We can see that right now unfolding in Iran. The brave people of Iran go to the streets and protest against their dictatorial rulers without the security of body, which is a right without which none of the other rights is of any importance. There are a wide variety of goods and services that are essential to a full and complete human life, but for those concerned about human rights, I think it’s useful to continue to focus on the basics. When we say human rights, after all, we mean something genuinely universal. Some of the things that we in the United States think are very good and take a top priority are not going to win the assent of people in other countries and people of other traditions.

Chris Herhalt: Among your concluding observations are these two: “It is urgent to vigorously champion human rights and foreign policy” and “the power of example is enormous.” The global order is a lot more chaotic now than when you were in the State Department. Are those two statements still as important as they were, or maybe even more so?

Peter Berkowitz: Oh, they’re just as relevant. That doesn’t mean it is easy now. And by the way, it wasn’t easy then. Remember, when I was in government service, we were dealing with COVID, we were dealing with a risen China, a great-power China. We already knew the scope of its threat on all the continents. Still, I accept your basic point that the challenges are great today. Are there still opportunities for the president of the United States and the secretary of state to make clear that all nations have an obligation to protect basic rights and fundamental freedoms of their citizens? I think yes. And even as we speak, the news is reporting that President Trump has announced that help is on its way to the people of Iran who are standing up against their dictatorial leaders.

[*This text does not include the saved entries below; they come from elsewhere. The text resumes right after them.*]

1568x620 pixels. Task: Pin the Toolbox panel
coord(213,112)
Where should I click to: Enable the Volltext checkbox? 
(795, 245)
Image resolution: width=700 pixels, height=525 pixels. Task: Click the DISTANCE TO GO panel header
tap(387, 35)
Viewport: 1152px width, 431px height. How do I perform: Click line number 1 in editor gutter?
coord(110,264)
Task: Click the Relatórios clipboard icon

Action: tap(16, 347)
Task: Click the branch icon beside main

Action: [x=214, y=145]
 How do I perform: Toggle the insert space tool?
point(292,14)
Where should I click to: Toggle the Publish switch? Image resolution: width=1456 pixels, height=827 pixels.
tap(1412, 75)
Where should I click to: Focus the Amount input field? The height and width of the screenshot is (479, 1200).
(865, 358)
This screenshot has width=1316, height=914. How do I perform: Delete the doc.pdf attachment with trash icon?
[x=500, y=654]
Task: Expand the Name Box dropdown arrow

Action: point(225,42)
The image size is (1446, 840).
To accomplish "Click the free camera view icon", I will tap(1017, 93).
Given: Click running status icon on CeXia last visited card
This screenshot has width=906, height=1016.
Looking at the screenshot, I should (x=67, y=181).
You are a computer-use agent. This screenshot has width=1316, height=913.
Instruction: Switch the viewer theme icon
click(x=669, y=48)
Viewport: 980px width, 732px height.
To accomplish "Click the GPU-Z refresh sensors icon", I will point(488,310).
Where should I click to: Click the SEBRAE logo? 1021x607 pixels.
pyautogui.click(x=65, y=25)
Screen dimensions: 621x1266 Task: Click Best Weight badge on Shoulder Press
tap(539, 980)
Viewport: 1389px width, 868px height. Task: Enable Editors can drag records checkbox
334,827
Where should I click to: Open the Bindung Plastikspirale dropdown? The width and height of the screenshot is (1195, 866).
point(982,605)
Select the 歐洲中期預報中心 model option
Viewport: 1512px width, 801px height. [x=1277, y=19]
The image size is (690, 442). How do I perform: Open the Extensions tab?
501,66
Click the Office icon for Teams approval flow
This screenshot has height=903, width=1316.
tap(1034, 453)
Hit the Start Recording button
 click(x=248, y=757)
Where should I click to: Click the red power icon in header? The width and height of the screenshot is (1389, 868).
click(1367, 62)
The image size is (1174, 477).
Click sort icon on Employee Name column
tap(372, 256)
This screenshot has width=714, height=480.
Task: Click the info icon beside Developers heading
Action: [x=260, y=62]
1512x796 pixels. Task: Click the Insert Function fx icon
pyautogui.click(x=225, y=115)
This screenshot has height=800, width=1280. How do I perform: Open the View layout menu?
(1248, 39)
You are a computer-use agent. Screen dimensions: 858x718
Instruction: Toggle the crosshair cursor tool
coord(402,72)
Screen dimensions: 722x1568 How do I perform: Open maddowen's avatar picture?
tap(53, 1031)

A point we make clear in the report is that foreign policy is complex. There are always a variety of factors. Just as there are a variety of factors driving individual human behavior, there are a variety of factors driving the behavior and the conduct of nation-states. Does the United States have security interests in Iran and the Middle East? We sure do. But it’s reasonable to suppose that a part of the calculation of the Trump administration is that the United States, if it has the capabilities, should not stand idly by as a dictatorship slaughters its own population.

Chris Herhalt: Another concluding observation stood out to me. It says, “The US should prudently pursue all diplomatic options, addressing abuses by allies as well as unfriendly nations, while never promoting a false moral equivalence between the rights-respecting countries that at times fall short and countries that systematically trample on their citizens’ human rights.” Do you think the current administration is doing a good job with that?

Peter Berkowitz: I don’t claim that we did a great job of that. What we describe there is really masterful diplomacy, suggesting that we don’t give our friends and allies a blank check just because they’re friends and allies. We all have to live up to human rights. We don’t give ourselves a blank check, but at the same time, we have to keep in mind the fundamental distinction between a rights-protecting democracy like the United States that fall short of its ideals and authoritarian governments like Russia, China, Iran, and Venezuela under Maduro, which completely reject the notion of universal human rights. We faced this dilemma, you may recall from the summer of 2020, when the report was coming out. In fact, some people questioned in the State Department whether it was even appropriate, given that they said systemic racism plagues the United States, as evidenced in the killing of George Floyd. Who are we to issue a report on human rights? Shouldn’t we just hang our heads in shame?

You’ll notice we also have a preface to the report in which we use similar language in which we remind—in fact, we exhort—fellow Americans to understand that it is part of being committed to human rights to recognize where you fall short. But still, a rights-protecting democracy that falls short is a different political entity from an authoritarian government that rejects the very idea of rights. We make reforms within our system, as we did ultimately in eradicating slavery. And within our system, we have made great strides over the past sixty or seventy years in eliminating legally based sanctions of racial discrimination.